To help our customers understand how Shared Ownership might work for them, we’ve picked out some of the most common myths around this alternative route to the housing ladder.

 

Myth 1: Shared Ownership comes with a high service charge

Service charges apply to all leasehold apartments, not just Shared Ownership apartments. However, many houses have no service charge.  Around 80% of Home Reach properties are houses, not apartments, which means that the vast majority of our homes have no service charge.

When service charges do apply, we clearly outline these from the start. Service charges are there to pay towards services and amenities provided in shared areas such as building insurance, communal lighting and maintenance.

 

Myth 2: You can only use a preferred lender for Shared Ownership, who may push certain products

Choosing a mortgage is a big decision, and you want to feel confident that you’re getting impartial advice.

At Heylo, we work with a panel of over 25 independent mortgage advisers. This means you’re not limited to one or two options, and there’s no bias towards Home Reach. You get to choose from a range of trusted professionals to find what works best for you. While we recommend you use someone from our panel, who will understand Shared Ownership, you are free to use other advisors if you choose.

 

Myth 3: Shared Ownership homes are all new builds and poor quality

At Home Reach, we partner with top-rated, reputable housebuilders, and our due diligence process is one of our biggest priorities. That means we’re selective about who we work with – and it shows in the quality of our homes. Our partners are trusted names in the industry who deliver great homes people love living in. Homes come with a 10-year NHBC warranty – so in the unlikely event something does go wrong, you’re covered.

 

Myth 4: You won’t make a profit when you sell a Shared Ownership home

Another widely reported myth that can put buyers off, but this isn’t the reality. When you sell, you benefit from any increase in the value of the home, just like with full ownership.

For example, if you buy a 25% share of a £100,000 home, your share is worth £25,000. If the home’s value goes up to £125,000, your 25% share is now worth £31,250. That’s a profit of £6,250.

 

A final fact you might like to know...

Heylo, the provider behind Home Reach, has a 4.6-star rating on Trustpilot – and 83% of those reviews are 5 stars. That’s real feedback from people who’ve made their move with us, and are now happily living in their own homes.

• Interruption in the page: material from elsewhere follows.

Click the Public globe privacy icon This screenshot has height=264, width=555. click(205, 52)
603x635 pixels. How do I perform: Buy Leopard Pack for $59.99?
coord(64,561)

There are many other misconceptions surrounding Shared Ownership – from people thinking that the product is limited only to first time buyers, that they can’t have a pet in a Shared Ownership home, or aren’t able to redecorate their property. In fact, Shared Ownership is available to buyers who don’t own another property, most Home Reach homes are now pet friendly and customers are free to decorate their home – requiring permission only for structural changes.